(Supplied data)
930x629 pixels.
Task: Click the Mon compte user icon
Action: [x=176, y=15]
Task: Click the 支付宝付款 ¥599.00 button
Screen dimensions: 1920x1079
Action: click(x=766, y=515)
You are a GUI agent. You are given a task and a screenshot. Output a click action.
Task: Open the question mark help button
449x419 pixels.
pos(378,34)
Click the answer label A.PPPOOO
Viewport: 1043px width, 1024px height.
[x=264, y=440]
* * *
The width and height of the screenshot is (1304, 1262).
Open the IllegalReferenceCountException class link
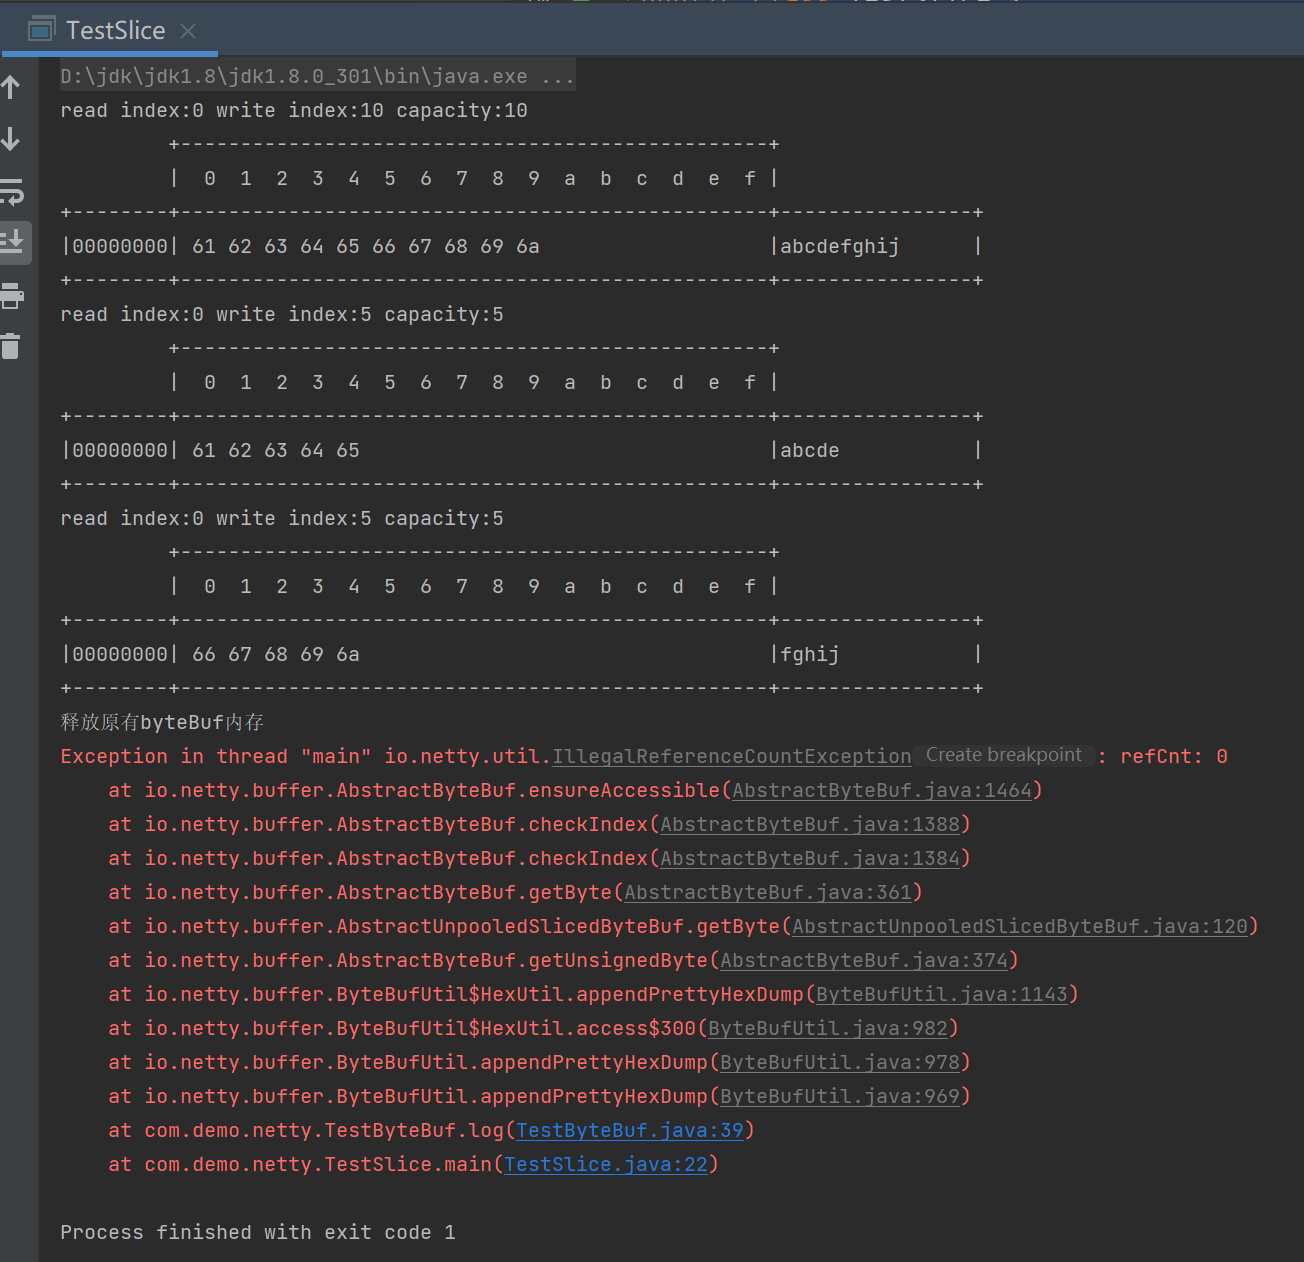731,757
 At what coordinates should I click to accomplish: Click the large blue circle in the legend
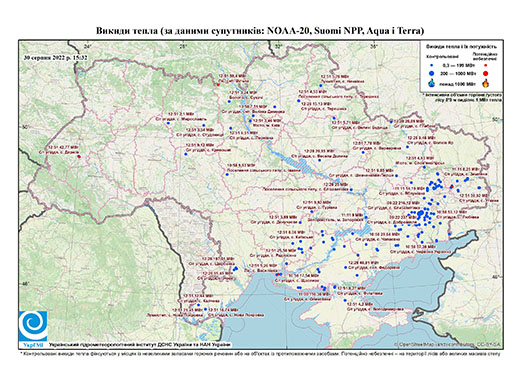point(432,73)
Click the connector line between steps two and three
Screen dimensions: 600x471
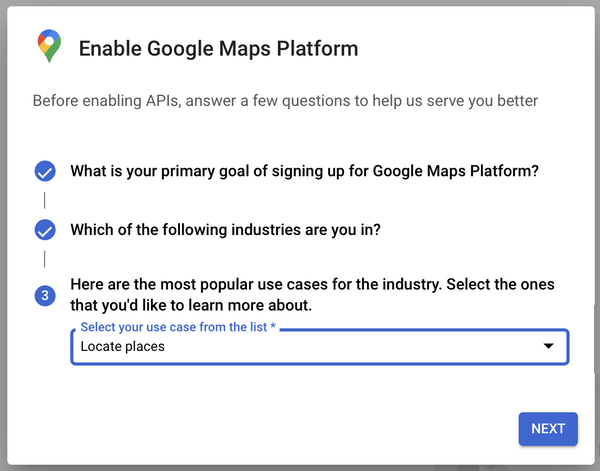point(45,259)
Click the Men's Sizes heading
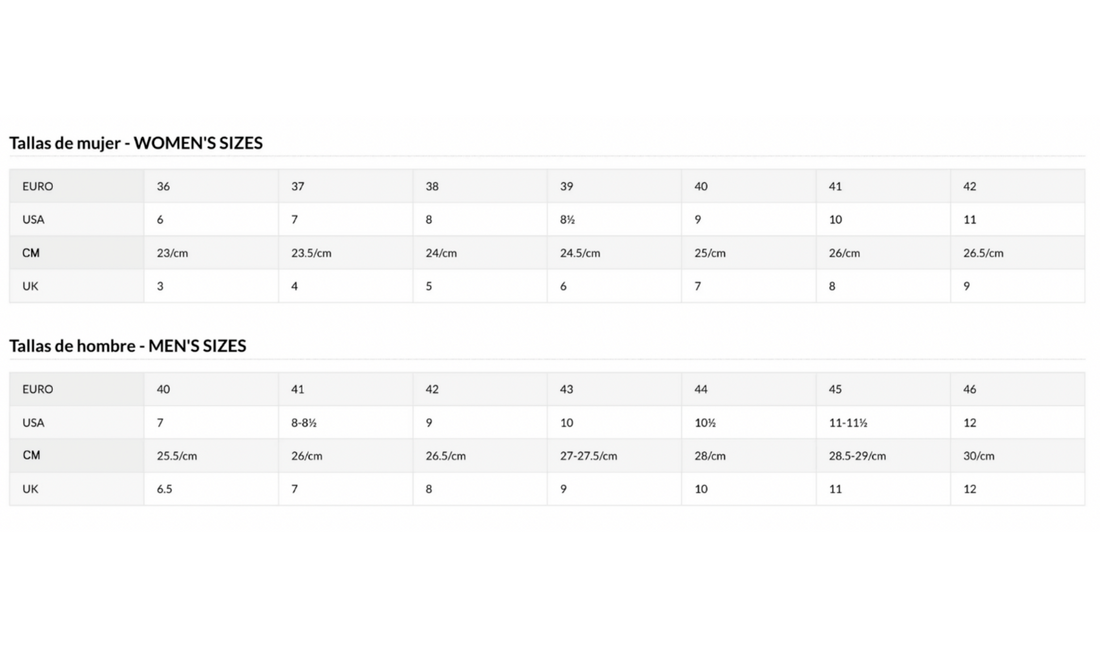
...
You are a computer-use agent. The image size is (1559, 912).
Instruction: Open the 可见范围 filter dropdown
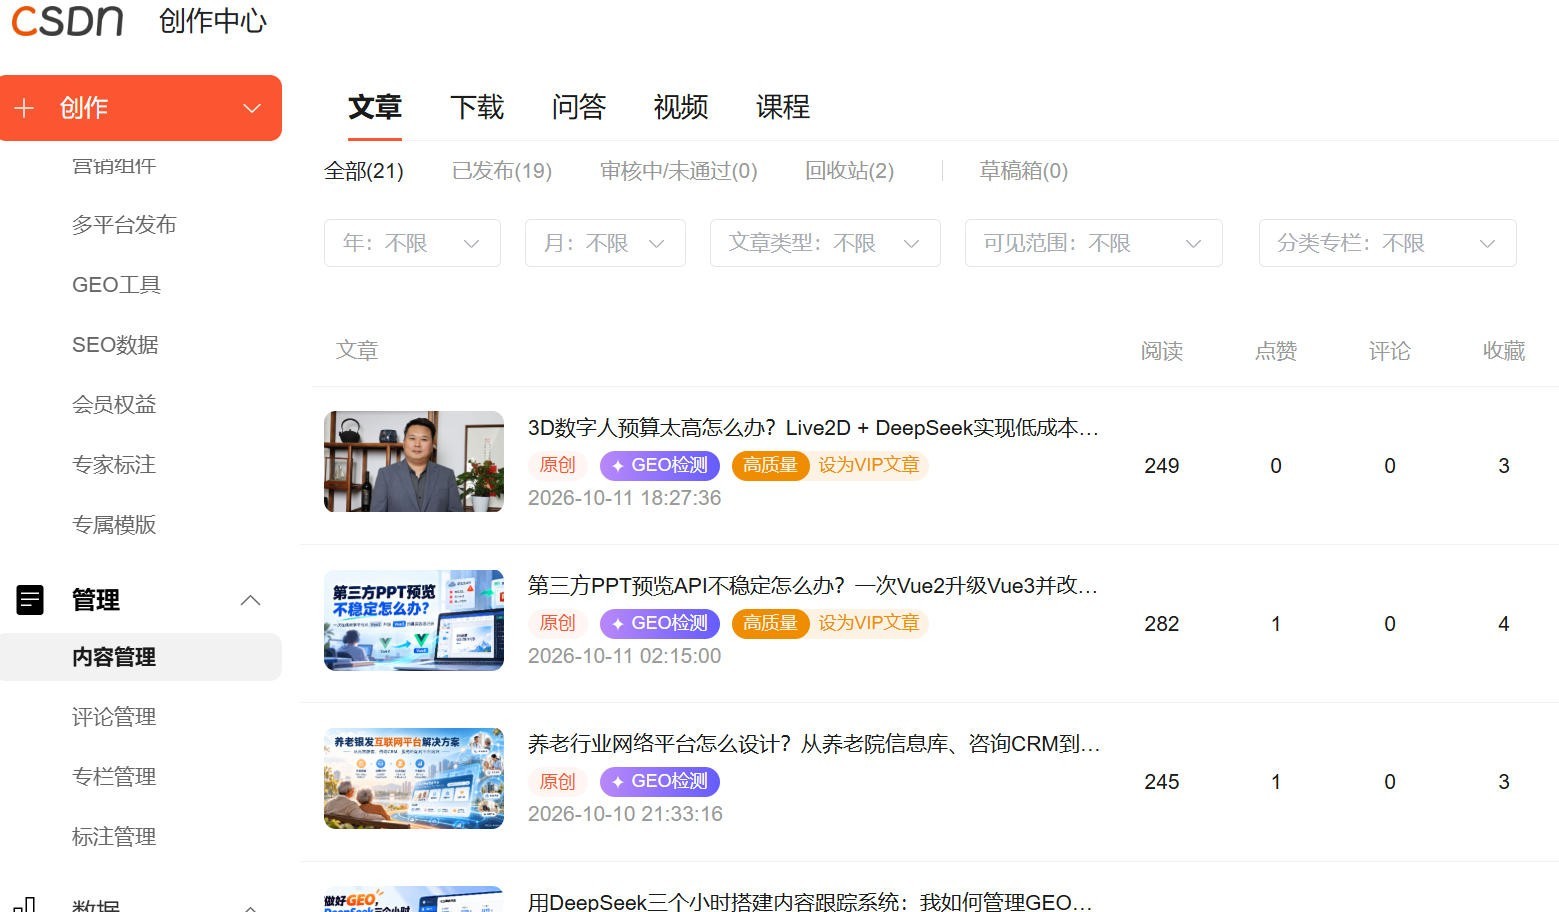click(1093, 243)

(Aim of the task) Filtering the entries above by the word "agent", copy each line that matches.

(Solution)
You are a GUI agent. You are given a task and a screenshot. Output a click action.
You are a computer-use agent. The image size is (1559, 912).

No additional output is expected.